Now I just want to address something that I've seen crop up in several reviews, because I seriously and genuinely do not want anyone buying this book under false pretenses: this is not an Oz sequel. This is not an homage filled with loving continuations of the canonical Oz. These are stories reimagining Oz, much like Syfy's Tin Man, or the fantastical ongoing comic, Namesake. They are not for children. The book even says so on the cover. Picking this up because you want a children's book will do you a disservice, and may cause you to have Vegemite issues with some otherwise fine pieces of writing.

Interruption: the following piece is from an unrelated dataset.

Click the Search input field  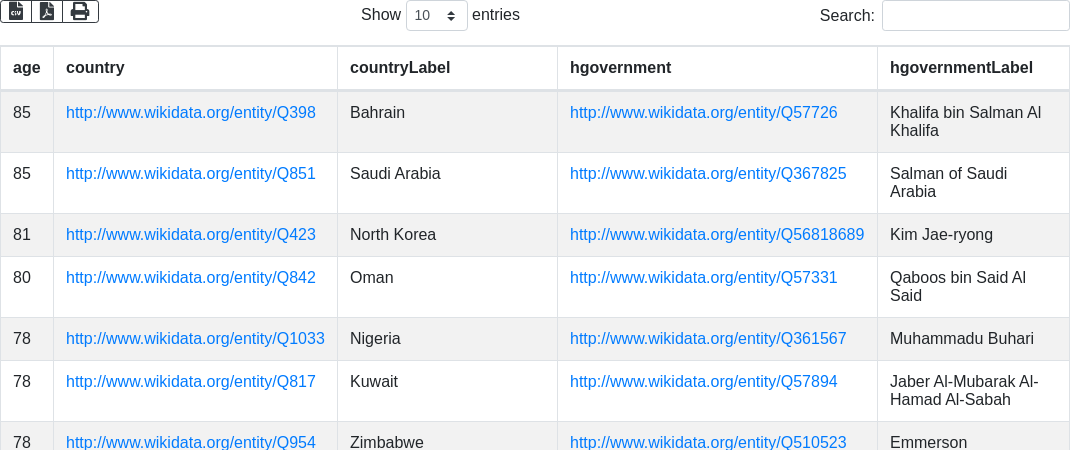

My story is an urban fantasy. Dorothy has grown up and is living with Polychrome, in a committed lesbian relationship. Is this because I wanted to stain someone else's childhood? No. It's because when I was a little girl, I genuinely believed that Dorothy and Ozma were going to be married someday, and could support that claim with examples from the text. Maybe I was projecting, but that was the memory I went back to when it came time to write my story: my earnest belief that Dorothy was, well, a "friend of Dorothy," and would never marry a man, whether she grew up or no. People get hurt in my story. People die. And I am not the only one who approached the kind of themes in my Oz story that I approach in my day-to-day writing.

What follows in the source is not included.